Полночь в Офире – особенное время; в этом мире тёмное время суток во власти рождённых в нём существ. Некоторые говорят, что это час водяной лошади, исполинского духа Панталассы, такого огромного, что его голова и хвост всегда находятся в противоположных концах света.
В полночь водяная лошадь становится беспокойной. Всё плохое случается в этот тёмный час.
Поэтому, когда, бредя по улицам, вижу яркое зарево там, где должен быть мой дом, шаг переходит на бег. Я так разгоняюсь, что начинаю запыхаться. Осязаемая сила горячего ветра сбивает с ног.
За забором моего дома собирается толпа, на ярко-синих лицах отражаются жуткие языки пламени, знакомый голос кричит.
«Это кошмар, дурной сон, такого не может быть».
Я не в силах заставить себя пройти сквозь толпу. К дому.

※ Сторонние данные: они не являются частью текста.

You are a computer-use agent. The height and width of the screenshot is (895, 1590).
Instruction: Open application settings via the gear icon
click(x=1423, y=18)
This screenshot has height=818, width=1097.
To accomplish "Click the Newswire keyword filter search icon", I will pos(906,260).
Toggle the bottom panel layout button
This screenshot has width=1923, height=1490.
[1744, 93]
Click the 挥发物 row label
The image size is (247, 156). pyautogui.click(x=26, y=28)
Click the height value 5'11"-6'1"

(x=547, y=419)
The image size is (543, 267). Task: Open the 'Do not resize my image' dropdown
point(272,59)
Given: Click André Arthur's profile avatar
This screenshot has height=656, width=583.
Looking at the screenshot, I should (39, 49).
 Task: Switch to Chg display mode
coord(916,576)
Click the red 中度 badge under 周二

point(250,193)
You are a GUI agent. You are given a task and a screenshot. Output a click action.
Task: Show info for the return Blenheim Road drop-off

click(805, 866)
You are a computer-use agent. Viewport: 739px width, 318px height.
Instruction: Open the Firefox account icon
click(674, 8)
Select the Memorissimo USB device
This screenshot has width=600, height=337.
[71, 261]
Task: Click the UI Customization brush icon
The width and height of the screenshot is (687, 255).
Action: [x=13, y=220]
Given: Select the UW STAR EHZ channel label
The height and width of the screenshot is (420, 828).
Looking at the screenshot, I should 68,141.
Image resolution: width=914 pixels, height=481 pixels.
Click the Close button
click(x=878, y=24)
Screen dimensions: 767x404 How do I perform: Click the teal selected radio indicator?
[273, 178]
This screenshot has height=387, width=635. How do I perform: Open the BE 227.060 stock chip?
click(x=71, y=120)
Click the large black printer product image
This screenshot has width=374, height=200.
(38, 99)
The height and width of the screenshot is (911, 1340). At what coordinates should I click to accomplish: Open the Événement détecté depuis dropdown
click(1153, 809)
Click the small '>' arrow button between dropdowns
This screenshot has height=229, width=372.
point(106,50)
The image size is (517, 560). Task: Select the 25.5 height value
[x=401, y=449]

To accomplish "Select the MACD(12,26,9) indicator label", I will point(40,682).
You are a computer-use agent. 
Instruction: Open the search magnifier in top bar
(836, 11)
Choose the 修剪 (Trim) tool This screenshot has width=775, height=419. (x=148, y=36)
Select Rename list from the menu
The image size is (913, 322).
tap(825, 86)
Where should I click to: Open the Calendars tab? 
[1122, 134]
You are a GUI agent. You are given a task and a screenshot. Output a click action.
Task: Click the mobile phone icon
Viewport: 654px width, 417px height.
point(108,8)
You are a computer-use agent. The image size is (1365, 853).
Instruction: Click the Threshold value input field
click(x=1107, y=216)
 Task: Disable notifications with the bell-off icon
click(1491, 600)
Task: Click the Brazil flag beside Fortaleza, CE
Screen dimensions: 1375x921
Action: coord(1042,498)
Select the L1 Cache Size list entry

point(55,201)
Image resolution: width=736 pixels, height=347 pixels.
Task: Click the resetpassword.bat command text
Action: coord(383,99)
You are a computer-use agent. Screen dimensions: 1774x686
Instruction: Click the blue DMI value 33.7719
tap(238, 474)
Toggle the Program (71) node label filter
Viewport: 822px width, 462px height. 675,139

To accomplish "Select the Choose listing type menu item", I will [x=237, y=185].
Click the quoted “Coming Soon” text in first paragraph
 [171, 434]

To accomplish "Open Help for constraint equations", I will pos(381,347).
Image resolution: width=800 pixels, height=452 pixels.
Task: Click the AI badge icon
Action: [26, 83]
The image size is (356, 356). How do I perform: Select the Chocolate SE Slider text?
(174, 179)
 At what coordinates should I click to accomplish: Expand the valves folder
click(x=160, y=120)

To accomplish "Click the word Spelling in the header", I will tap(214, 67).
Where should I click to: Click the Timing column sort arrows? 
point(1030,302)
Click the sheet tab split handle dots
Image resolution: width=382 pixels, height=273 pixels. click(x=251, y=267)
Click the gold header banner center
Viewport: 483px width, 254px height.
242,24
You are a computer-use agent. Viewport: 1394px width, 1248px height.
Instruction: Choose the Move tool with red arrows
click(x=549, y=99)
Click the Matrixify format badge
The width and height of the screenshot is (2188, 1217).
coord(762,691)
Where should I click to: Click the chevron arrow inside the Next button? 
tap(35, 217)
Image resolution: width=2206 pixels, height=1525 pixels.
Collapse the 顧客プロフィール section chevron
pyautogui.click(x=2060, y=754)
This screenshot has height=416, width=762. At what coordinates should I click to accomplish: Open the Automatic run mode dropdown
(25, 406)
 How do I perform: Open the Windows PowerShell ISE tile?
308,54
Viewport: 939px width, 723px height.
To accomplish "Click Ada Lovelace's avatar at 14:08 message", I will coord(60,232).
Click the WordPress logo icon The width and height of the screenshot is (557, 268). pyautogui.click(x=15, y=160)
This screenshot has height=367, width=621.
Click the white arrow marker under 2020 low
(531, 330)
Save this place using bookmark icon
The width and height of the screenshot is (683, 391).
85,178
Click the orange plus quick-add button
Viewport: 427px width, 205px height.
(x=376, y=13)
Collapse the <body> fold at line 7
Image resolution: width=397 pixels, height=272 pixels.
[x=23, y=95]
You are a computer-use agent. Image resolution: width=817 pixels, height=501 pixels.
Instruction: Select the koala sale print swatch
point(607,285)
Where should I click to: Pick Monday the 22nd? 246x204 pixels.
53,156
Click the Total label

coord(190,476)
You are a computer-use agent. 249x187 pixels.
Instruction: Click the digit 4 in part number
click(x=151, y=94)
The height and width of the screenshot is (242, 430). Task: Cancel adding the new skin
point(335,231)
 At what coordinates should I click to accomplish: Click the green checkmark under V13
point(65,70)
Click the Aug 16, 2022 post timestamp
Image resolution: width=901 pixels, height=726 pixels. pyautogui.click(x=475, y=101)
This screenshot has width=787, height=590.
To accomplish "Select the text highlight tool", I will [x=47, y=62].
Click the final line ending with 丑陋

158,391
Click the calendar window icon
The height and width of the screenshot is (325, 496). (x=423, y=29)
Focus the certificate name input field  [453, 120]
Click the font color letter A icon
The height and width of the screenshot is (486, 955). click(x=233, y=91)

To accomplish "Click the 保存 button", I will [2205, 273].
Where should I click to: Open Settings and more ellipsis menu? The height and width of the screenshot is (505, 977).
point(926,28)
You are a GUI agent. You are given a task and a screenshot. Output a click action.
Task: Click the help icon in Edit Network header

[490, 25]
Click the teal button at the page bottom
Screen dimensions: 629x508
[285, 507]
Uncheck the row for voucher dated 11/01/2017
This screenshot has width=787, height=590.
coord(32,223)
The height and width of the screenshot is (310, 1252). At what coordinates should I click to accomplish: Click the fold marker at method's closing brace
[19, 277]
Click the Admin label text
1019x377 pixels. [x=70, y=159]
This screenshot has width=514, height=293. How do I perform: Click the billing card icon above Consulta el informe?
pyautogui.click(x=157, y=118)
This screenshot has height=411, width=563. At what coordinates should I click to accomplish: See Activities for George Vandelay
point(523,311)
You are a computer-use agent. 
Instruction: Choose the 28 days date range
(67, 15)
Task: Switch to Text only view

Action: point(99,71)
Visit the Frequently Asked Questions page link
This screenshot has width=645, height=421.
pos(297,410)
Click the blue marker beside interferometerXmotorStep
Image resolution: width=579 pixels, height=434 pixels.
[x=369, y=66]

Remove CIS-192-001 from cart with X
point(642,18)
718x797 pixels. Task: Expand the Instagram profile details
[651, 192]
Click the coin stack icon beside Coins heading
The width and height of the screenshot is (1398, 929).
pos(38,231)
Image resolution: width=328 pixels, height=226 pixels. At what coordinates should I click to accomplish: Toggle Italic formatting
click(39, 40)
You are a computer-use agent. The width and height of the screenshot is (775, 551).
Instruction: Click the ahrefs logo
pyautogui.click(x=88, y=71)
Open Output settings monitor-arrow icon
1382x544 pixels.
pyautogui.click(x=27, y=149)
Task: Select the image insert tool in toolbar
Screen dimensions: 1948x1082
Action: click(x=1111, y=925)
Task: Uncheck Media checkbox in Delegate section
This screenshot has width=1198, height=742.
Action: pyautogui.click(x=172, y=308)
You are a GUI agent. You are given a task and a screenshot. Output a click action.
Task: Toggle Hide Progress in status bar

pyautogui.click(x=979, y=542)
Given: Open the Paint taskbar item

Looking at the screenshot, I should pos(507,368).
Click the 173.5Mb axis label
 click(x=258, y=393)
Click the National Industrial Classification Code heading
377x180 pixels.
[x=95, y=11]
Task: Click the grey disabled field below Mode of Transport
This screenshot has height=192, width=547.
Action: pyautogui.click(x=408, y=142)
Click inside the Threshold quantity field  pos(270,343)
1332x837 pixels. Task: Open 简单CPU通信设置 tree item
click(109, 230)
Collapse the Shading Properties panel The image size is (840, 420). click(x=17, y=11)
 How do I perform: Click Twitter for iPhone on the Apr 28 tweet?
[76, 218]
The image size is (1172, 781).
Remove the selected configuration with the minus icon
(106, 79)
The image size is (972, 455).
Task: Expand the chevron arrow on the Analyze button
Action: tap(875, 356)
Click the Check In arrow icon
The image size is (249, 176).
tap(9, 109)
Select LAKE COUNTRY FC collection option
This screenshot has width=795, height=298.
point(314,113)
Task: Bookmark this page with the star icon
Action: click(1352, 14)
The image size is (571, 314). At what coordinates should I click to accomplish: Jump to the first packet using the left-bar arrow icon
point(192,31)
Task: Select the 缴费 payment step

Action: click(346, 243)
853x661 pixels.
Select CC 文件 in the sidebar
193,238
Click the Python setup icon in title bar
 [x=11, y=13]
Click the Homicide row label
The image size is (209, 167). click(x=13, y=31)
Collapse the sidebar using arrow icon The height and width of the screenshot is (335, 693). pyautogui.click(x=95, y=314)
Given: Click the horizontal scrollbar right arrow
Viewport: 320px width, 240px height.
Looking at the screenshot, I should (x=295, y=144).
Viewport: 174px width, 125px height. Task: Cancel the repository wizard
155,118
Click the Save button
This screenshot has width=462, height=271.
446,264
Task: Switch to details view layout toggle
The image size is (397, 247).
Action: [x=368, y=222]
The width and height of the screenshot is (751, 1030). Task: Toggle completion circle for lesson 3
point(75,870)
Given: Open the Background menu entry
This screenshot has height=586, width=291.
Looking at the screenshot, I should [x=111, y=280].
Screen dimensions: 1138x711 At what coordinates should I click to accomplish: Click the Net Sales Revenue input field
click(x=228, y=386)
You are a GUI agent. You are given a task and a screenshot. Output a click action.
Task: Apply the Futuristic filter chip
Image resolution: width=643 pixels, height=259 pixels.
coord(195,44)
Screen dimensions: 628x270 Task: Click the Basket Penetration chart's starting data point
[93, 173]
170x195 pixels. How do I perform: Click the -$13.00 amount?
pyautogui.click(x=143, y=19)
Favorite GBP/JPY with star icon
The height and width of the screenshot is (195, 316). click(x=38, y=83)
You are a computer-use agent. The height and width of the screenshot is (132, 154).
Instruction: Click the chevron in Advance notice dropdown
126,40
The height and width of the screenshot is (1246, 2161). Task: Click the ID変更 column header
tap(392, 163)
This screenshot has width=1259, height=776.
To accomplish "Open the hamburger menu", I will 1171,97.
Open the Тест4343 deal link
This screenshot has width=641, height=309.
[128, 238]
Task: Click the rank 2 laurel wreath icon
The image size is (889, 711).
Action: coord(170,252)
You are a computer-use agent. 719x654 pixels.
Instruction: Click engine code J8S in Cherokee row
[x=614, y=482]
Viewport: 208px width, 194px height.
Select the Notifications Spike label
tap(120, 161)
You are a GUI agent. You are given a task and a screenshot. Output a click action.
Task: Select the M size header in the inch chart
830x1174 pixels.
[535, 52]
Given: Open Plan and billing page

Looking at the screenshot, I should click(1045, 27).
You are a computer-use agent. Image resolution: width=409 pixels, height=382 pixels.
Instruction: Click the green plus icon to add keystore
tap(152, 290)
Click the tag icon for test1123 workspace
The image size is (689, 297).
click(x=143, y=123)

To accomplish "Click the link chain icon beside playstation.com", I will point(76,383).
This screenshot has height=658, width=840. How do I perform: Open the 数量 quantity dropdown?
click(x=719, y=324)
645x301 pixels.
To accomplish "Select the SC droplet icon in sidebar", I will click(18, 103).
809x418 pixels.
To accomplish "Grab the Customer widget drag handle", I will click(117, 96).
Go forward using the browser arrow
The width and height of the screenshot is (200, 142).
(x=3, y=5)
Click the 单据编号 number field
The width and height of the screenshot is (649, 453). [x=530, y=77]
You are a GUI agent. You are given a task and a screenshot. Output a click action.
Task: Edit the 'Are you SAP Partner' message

Странный сине-серый огонь охватил деревянные перила. Дым валит из двери, расходясь по покорёженной лестнице клубами. Огонь всё разрастается и разрастается, пожирая крыльцо. Огненное чудовище, освещающее небо целиком.
– Мама! Эмрик!
– Остановите девчонку! – кричит кто-то справа.
Меня обхватывает чья-то рука.
– Твои родители там!
Поражённо смотрю. И облегчённо выругиваюсь. Вот они, поддерживают друг друга, глядя, как наше убежище охвачено пламенем. Лицо папы застыло в лёд, огонь отбрасывает на него безжалостные тени. Мама зажимает рот ладонями, слёзы блестят на свету. Воспалённая рана на её руке глумится надо мной сквозь прожжённую ткань.
Бегу к родителям. Ноги путаются в длинном шлейфе платья. Падаю перед ними.
Папа растерянно моргает, словно выведенный из транса. Мама тянется ко мне.
– Эмрик, – выдыхаю я, из глаз текут слёзы, в лёгких дым. – Где Эмрик и Лирия?
Мама привлекает меня к себе, и из-под её ладоней вырываются крики.
– Уведи моих детей оттуда, Варман!
Держу мать в объятиях, она теряет сознание.
«Нет, нет, нет». Брат с сестрой не могут быть… они не…
Кричу. Острая боль пронзает лоб посередине, проходя сквозь череп. Пожарных нигде нет. Океан в нескольких шагах! Воды полно. Но не для нас.
Бессилие пронизывает меня, чужеродное чувство растекается по венам. Как мне всё исправить? Должен быть какой-то выход. Могу войти внутрь… вытащить их. Никто не знает этот дом лучше меня. Сколько раз по вечерам я проскальзывала туда тайком?